We were at a standstill. Frozen with anxiety, he badgered me incessantly. He had big balls, I’ll give him that. Weeks, then months went by. Finally, I couldn’t take it anymore. I thought, fuck it. If they all think I’m crazy, so be it. His nagging was unbearable. Trying my hardest I listened to what he had to say, peered into the images so confusingly overlaid in my mind, and wrote it all down. None of it made much sense to me, but he assured me that his loved ones would understand the little clues. It was one of the hardest things I’ve ever had to push past in my life, this fear of; what if I’m wrong? What if I’m goddamn batty? There was just no way around it. I only hoped that nothing I was doing would hurt anyone, because that would have been hardest for me to carry.

It turned out to be the best thing I’ve ever done. Once I passed along his messages, he respected my boundaries and would come to visit me in a much calmer mood. He became peaceful almost immediately. And whether or not I relayed the messages accurately, his family received confirmation that he was not gone, only unseen. They have thanked me since for the special little treasures they found in the things he wanted to tell them. This I am grateful for.

It changed everything for me. In the fifteen years since then, I’ve been visited by many spirits. A blessing that has helped me through the losses I, and those I’m close to, have suffered in that time. Who knew that I would lose loved one after loved one following this first? My mother, my beloved father-in-law, a child, grandparents, so many friends, friends of my children, pets, and many more. I’m so damn lucky I still get to chat with them all. They’ve taught me so much, and I want to share a couple of those things with you now.
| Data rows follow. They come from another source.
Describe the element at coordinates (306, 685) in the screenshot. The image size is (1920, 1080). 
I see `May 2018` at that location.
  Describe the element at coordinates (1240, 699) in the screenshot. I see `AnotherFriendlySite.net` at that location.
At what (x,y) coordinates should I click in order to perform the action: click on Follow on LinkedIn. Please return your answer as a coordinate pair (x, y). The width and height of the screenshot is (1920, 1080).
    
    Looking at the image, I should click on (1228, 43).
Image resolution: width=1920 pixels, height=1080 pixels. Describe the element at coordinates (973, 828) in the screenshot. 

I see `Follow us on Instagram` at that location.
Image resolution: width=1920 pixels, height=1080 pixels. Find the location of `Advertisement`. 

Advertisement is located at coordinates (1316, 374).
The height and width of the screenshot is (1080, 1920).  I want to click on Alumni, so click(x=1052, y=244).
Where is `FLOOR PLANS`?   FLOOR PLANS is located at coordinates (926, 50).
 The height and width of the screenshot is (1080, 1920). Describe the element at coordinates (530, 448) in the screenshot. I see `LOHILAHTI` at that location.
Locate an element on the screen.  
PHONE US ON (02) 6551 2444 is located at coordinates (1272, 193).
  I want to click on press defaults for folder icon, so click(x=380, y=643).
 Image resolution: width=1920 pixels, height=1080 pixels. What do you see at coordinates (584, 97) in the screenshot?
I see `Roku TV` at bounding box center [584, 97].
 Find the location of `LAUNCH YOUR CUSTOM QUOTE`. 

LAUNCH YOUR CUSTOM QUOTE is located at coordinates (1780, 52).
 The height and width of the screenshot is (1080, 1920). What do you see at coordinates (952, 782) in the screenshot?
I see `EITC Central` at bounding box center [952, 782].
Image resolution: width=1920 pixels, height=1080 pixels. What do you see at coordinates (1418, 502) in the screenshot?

1.    Spirits Are the Same as They Ever Were.

 

When people become spirits, they retain their personality. If they were hyper in life, they’re still hyper. If they had a temper, like Justin, they still have a temper. If they told dirty jokes, you can bet they’re still cracking those dirty jokes to me while I’m trying to sleep.

 

2.    Spirits Become Know-It-Alls.

 

Your loved ones see and feel everything that happens after they pass. They feel the love and the grief of the people they’ve left behind. There is nothing left unsaid, they know your deepest heart. One of the coolest things is they get to live vicariously through the ones they love. Enjoy life for them, they can share in it with you. They want you to eat the ice cream, go on that trip you’ve dreamt about, and take that chance on love.

 

3.    Spirits Get to Watch the Movie of Their Life

 

Once they cross from being here but without a body, to where they become one with everything, they get front-row seats to The Movie of Their Life. Except with this movie, they get to experience it from the perspective of the other actors. In other words, they re-live it all, but they feel what they made other people feel. If they made someone feel loved, they get to relive this emotion as though they were the other person. If they hurt someone, it’s the same deal. Everyone has some of both. Your loved one gains an understanding beyond what their human presence was able to. They know how they screwed up, and they know how much they were loved and gave love.

 

I understand how difficult it is to lose someone and not be able to see their face, hug them, or do everyday normal things with them any longer. Please find comfort in this; they are not gone. They aren’t erased or lost into the darkness. They are just unseeable to most. Don’t be afraid to talk to them, alone in your bedroom like a crazy person. I recommend doing it when no one else is around. But they hear you. Don’t be afraid to ask them to come visit you. Most people can experience communication with spirits inside their dreams. Be open. Watch for the little signs that they may be able to affect your physical world to let you know they’re watching and rooting for you. My loved ones leave me dimes. Where I am certain there was no dime previously. Once, I shook a dime out of my pant leg after wearing them all day. When I’m struggling, they often appear. This reminds me that the ones I’ve lost are still right here, and so are yours.

 

As Tiger_Army channels in their song Incorporeal - “I’m dead. I died long ago but my spirit still holds.”